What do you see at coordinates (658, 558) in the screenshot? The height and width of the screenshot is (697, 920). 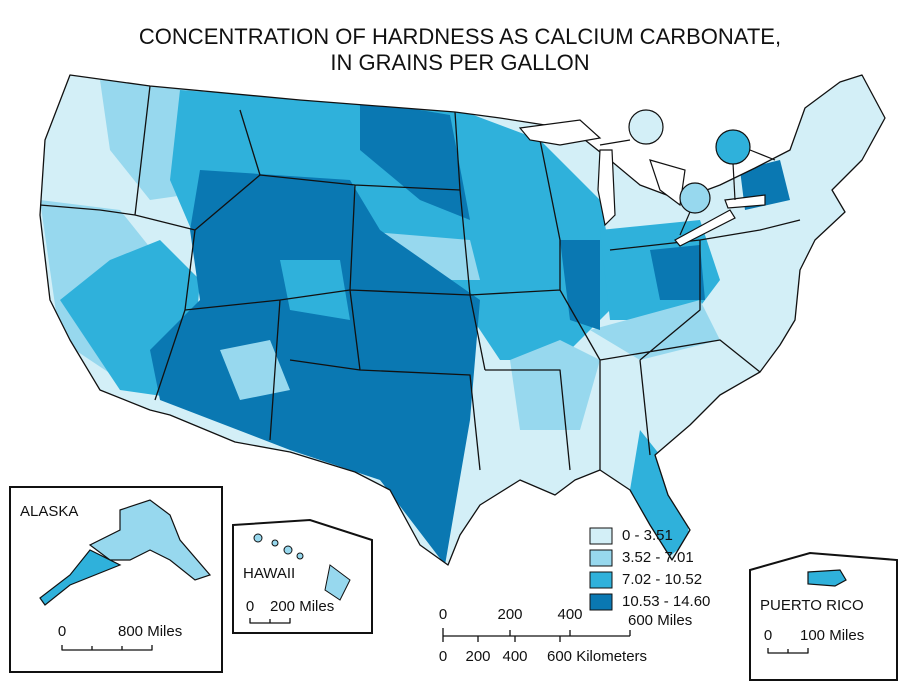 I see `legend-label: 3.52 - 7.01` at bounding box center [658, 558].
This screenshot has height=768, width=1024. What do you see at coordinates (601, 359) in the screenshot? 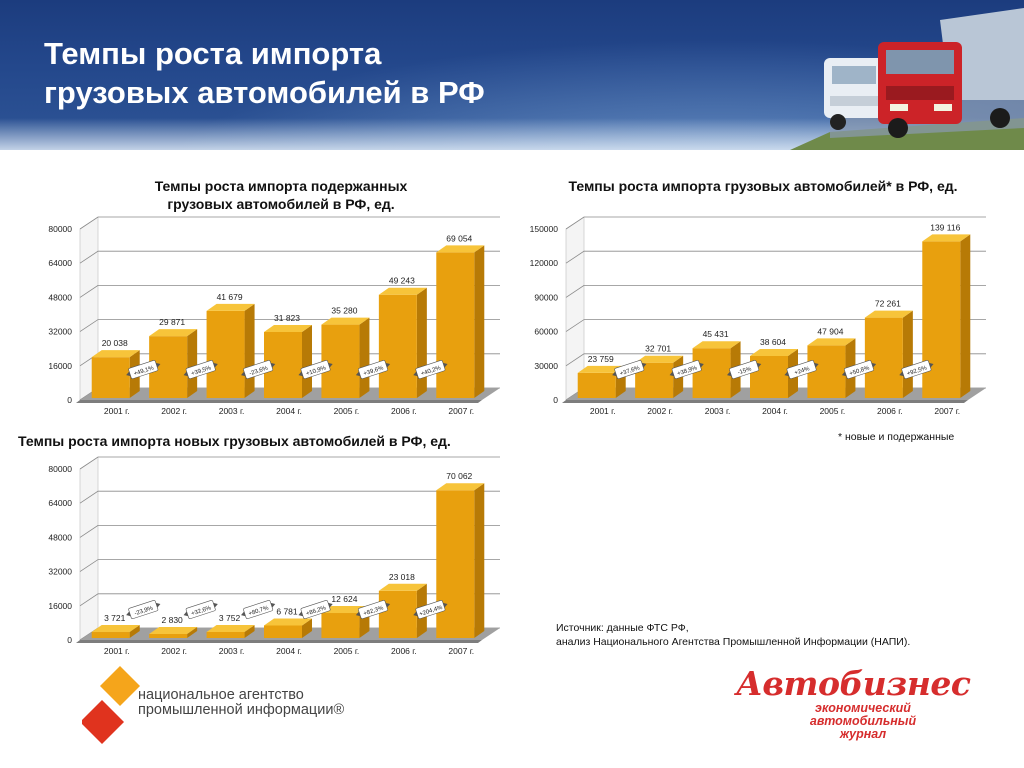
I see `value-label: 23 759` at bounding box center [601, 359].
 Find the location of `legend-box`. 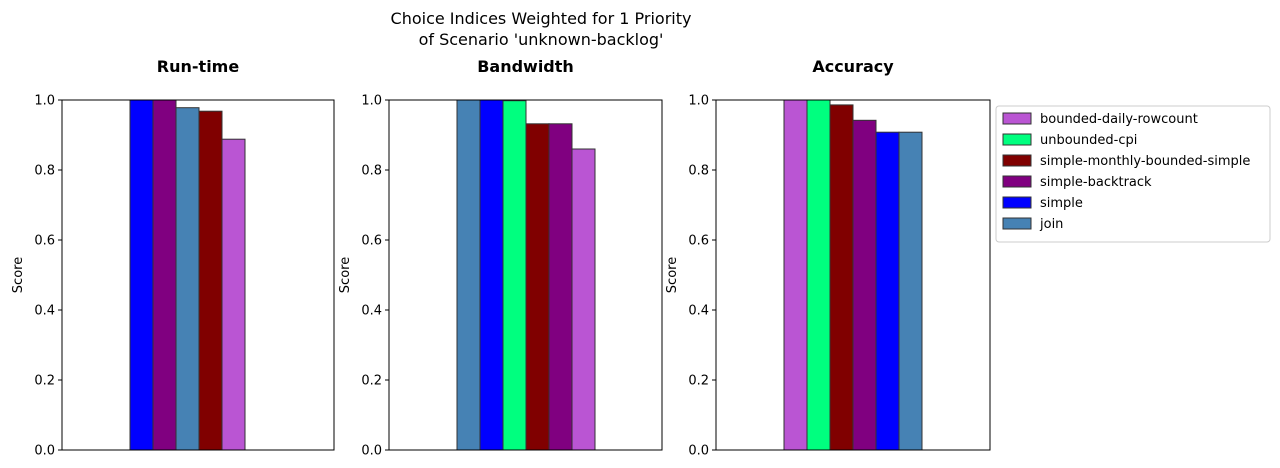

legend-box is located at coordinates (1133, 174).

------------------------------------------------------------------------

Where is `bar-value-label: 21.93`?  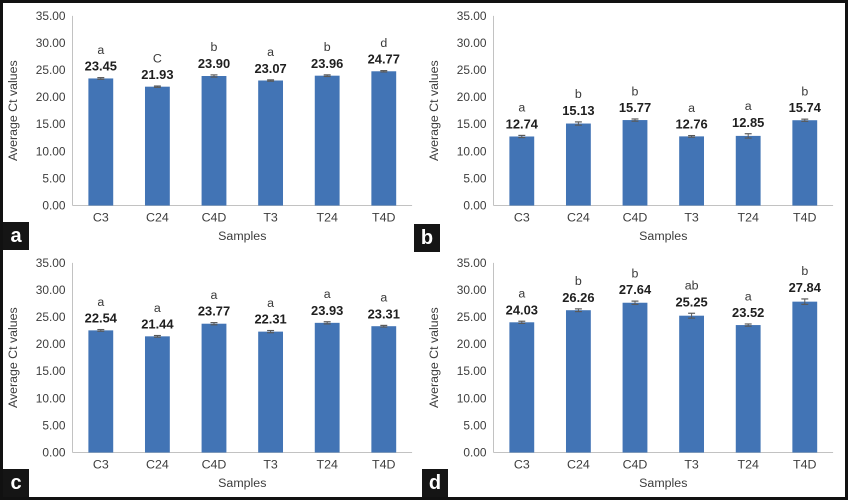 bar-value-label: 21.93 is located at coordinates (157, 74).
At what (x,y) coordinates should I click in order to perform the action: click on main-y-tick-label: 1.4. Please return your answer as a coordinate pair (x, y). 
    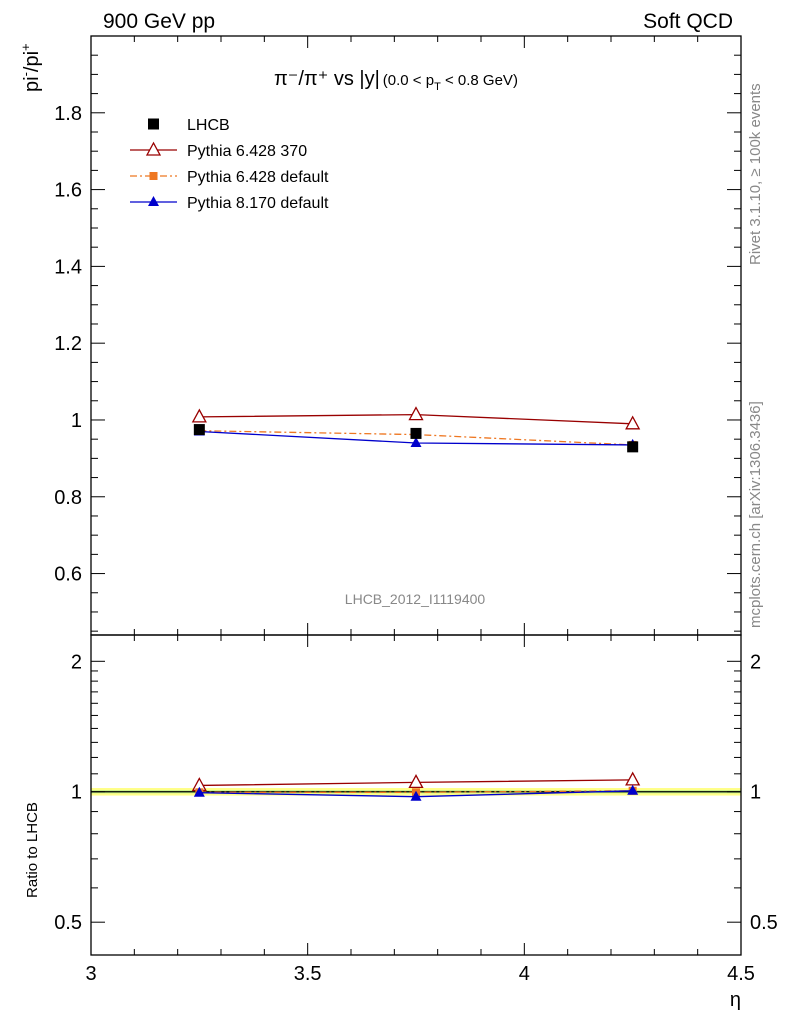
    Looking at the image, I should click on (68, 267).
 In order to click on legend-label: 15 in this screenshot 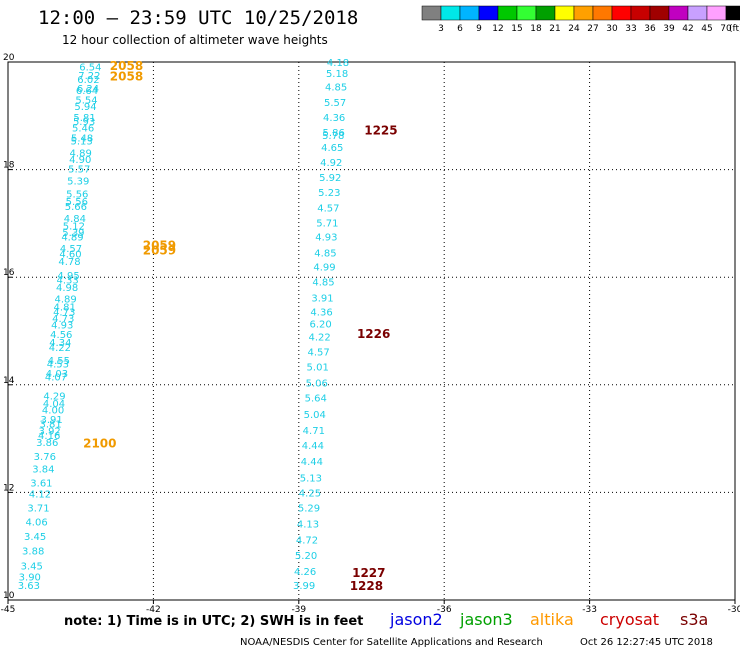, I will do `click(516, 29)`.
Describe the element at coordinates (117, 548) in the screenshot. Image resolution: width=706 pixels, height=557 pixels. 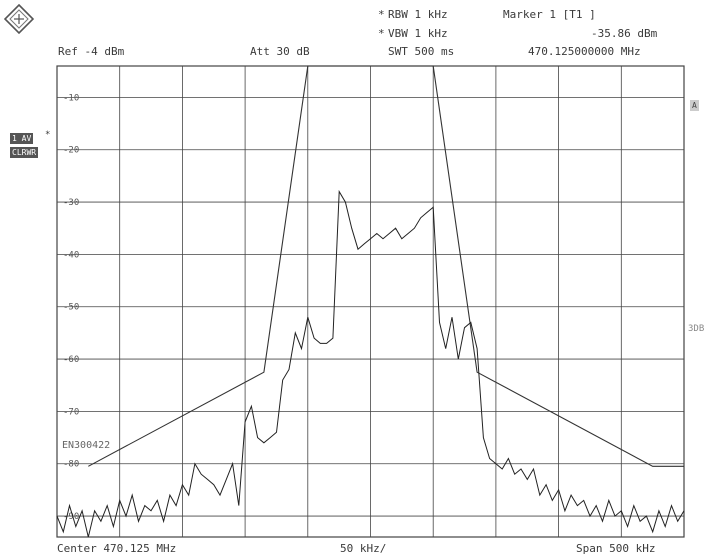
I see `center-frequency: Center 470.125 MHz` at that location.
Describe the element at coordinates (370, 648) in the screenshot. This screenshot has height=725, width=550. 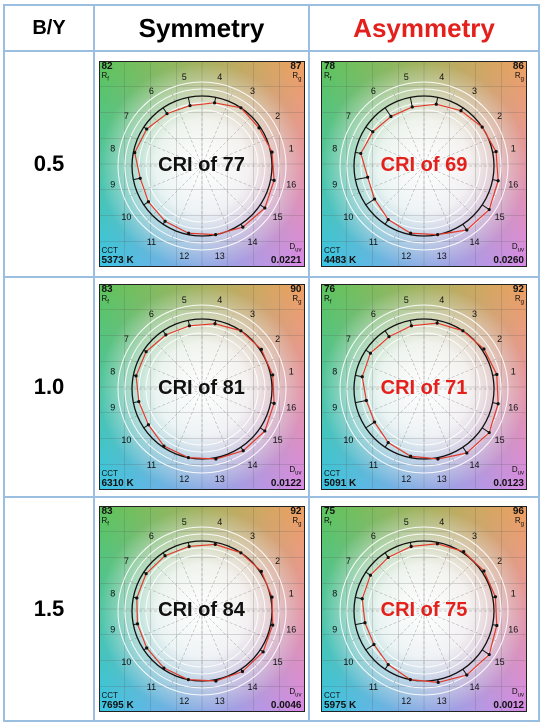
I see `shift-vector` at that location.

------------------------------------------------------------------------

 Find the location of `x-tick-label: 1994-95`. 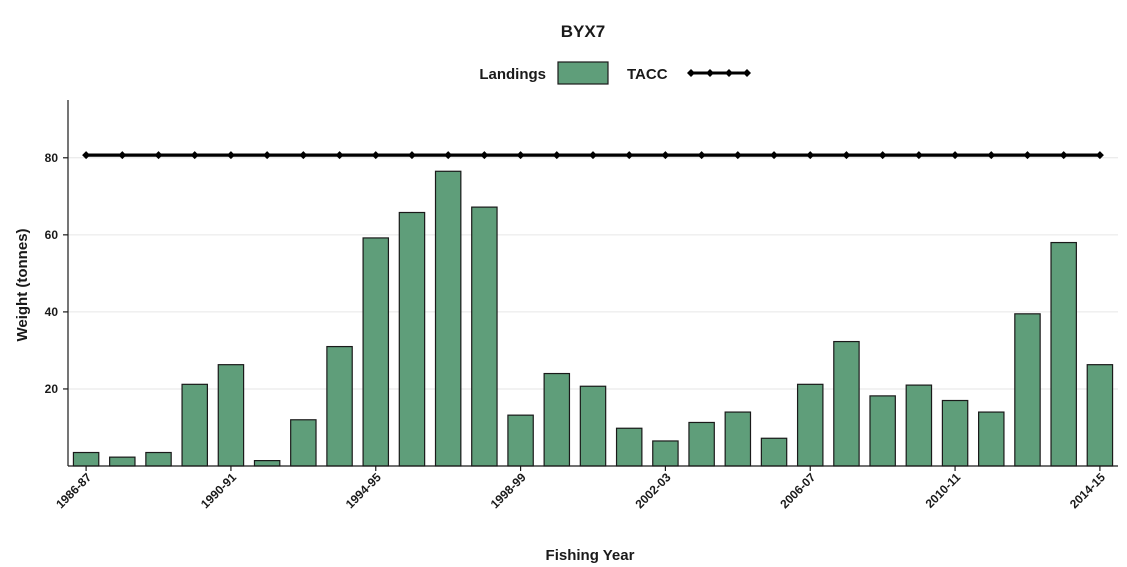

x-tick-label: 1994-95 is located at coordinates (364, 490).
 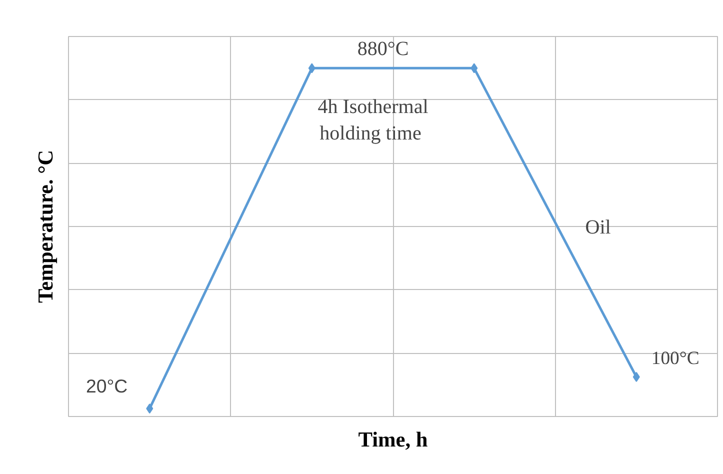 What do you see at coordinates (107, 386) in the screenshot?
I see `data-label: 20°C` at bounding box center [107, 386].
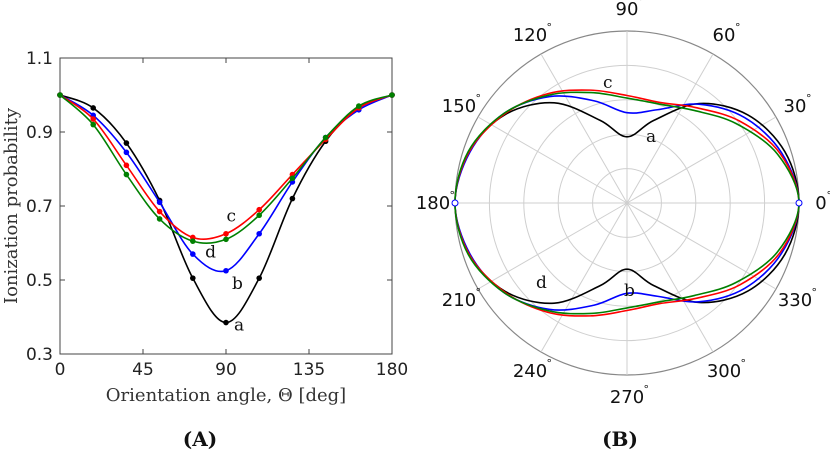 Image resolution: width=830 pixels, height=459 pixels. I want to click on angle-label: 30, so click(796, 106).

------------------------------------------------------------------------

Copy the data word for word, starting at the line with "This screenshot has height=768, width=1024." and ending with the line with "legend-box is located", both lines included. Omit the pictures from your copy.

This screenshot has height=768, width=1024. What do you see at coordinates (601, 359) in the screenshot? 
I see `value-label: 23 759` at bounding box center [601, 359].
 Find the location of `legend-box`. 

legend-box is located at coordinates (1133, 174).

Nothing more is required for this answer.